Wheel Fever: How Wisconsin Became a Great Bicycling State

Jesse J. Grant & Nicholas J. Hoffman
Wisconsin Historical Society Press
Madison, WI

Wheel Fever: How Wisconsin Became a Great Bicycling State presents a history of early bicycling in Wisconsin beginning with the “velocipede mania” of 1869 to the crashing end of first bicycle boom at the turn of the 20th century. The book also discusses the impassioned debate over who should be allowed to ride, where they could ride, and even what they could wear.

Wisconsin positioned itself by 1895 as a leading cycling destination, yet at each step, conservatives challenged continual demands for expanded access to the sport, especially by women and people of color.  These developments within a recreational sport opened up a broader and long-overlooked dynamic within the state’s history and politics.

Using a rich collection of never before published photographs or exhibited artifacts, the book’s art connected readers to events and people described in the narrative. This research led to the Old World Wisconsin Museum’s creation of a new exhibit called Catch Wheel Fever. Cycling enthusiasts can dive further into Wheel Fever by participating in one of several historic bike tours the authors developed for cities such as Appleton, Milwaukee, and Madison.

The book has also had a big impact on state policy and advocacy. Wheel Fever has been explicitly referenced in an appeal to the Bicycle Federation of Wisconsin for increased lobbying on behalf of vulnerable user laws.  Wisconsin’s legislative library has also recommended the book to its members, citing its value to a range of state policy makers and officials. Combined with more than a dozen articles and appearances across the state, including coverage in newspapers, magazines, radio, and television, Wheel Fever‘s footprint continues to grow.
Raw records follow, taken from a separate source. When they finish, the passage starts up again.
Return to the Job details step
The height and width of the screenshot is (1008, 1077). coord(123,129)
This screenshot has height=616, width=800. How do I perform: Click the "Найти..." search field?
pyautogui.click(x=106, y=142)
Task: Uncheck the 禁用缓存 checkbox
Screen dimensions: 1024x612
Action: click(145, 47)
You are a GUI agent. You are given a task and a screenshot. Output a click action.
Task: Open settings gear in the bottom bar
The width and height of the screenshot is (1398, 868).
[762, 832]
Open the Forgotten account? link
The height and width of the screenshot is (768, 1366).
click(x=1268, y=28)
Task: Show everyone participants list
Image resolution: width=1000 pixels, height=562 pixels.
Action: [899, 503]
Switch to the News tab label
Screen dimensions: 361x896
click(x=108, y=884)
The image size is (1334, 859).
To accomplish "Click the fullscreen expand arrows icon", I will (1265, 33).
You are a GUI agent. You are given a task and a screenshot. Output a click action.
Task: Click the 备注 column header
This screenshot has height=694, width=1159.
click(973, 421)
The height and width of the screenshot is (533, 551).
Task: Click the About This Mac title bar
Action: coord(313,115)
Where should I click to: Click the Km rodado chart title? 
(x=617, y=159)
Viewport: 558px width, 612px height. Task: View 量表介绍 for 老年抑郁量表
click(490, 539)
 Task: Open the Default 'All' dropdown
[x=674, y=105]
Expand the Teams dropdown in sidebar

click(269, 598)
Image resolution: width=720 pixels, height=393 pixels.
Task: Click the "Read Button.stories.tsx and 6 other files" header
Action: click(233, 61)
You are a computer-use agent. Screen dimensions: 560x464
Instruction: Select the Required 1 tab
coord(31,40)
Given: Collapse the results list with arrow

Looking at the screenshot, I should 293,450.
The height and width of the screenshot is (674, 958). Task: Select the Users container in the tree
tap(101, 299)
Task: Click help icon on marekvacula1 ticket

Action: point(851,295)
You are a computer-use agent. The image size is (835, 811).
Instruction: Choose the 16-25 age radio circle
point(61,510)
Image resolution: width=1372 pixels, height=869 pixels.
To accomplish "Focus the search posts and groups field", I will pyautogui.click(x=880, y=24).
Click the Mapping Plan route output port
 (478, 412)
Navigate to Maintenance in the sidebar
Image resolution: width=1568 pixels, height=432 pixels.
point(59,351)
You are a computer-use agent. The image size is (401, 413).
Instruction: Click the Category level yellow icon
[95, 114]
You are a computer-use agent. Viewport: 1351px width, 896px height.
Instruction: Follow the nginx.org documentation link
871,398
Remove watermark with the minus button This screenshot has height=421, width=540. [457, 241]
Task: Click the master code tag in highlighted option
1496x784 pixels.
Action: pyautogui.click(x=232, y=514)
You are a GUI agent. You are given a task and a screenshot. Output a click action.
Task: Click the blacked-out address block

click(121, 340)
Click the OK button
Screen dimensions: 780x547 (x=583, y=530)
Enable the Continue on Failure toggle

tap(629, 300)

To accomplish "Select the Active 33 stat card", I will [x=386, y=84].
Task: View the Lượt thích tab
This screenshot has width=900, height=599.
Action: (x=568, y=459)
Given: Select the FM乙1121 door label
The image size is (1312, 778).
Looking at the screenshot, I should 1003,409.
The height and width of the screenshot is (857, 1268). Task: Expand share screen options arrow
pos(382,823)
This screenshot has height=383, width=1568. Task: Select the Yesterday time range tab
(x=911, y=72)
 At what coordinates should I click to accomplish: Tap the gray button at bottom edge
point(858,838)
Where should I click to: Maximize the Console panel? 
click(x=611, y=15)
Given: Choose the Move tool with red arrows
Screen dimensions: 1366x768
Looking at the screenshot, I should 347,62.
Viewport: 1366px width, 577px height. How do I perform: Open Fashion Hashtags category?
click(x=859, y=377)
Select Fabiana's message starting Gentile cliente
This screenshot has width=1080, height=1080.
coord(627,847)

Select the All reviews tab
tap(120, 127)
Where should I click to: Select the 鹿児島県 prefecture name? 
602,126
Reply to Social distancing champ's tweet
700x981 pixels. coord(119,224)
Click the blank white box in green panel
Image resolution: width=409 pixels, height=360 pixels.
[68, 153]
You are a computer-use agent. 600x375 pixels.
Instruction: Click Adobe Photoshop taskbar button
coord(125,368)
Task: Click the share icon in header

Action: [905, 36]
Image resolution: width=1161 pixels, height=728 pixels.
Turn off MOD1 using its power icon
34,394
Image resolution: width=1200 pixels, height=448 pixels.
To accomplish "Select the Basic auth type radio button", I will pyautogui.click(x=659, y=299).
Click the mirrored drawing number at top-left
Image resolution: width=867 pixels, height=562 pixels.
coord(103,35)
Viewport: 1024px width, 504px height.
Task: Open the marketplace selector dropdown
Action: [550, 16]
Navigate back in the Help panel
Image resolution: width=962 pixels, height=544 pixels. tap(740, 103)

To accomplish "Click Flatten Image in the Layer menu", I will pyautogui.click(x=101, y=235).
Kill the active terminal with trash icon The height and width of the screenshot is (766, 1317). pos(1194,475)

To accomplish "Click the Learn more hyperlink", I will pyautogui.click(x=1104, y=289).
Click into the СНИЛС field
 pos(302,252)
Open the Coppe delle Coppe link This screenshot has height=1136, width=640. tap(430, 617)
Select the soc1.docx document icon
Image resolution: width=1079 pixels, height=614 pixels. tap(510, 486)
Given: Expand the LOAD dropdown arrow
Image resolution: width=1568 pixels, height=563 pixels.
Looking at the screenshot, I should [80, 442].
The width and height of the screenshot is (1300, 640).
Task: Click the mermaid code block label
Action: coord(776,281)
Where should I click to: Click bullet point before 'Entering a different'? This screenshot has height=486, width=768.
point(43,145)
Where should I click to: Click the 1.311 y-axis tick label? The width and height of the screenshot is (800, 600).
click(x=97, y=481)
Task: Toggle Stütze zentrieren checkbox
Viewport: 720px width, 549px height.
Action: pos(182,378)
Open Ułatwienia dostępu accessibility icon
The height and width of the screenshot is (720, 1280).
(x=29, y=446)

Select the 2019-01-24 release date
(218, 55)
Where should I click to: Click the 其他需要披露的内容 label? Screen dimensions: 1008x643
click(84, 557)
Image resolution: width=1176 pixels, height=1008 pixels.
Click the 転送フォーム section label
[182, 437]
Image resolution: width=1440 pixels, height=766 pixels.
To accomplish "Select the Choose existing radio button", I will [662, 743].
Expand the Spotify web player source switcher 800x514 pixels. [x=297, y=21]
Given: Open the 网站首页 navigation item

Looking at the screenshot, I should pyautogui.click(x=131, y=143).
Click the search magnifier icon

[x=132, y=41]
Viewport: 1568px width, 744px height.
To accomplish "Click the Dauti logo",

The authors’ comprehensive assembly of early bicycling history has helped to preserve the history of early recreation in Wisconsin, especially the state’s long love affair with bicycling. Additionally, research into the sport has unearthed documentation of minority rights issues, particularly for women, and the ensuing changes brought by the bicycle boom. By sharing these stories, the authors have re-introduced a fascinating part of the Wisconsin’s history to new generations and contributed to a larger piece of American recreational history.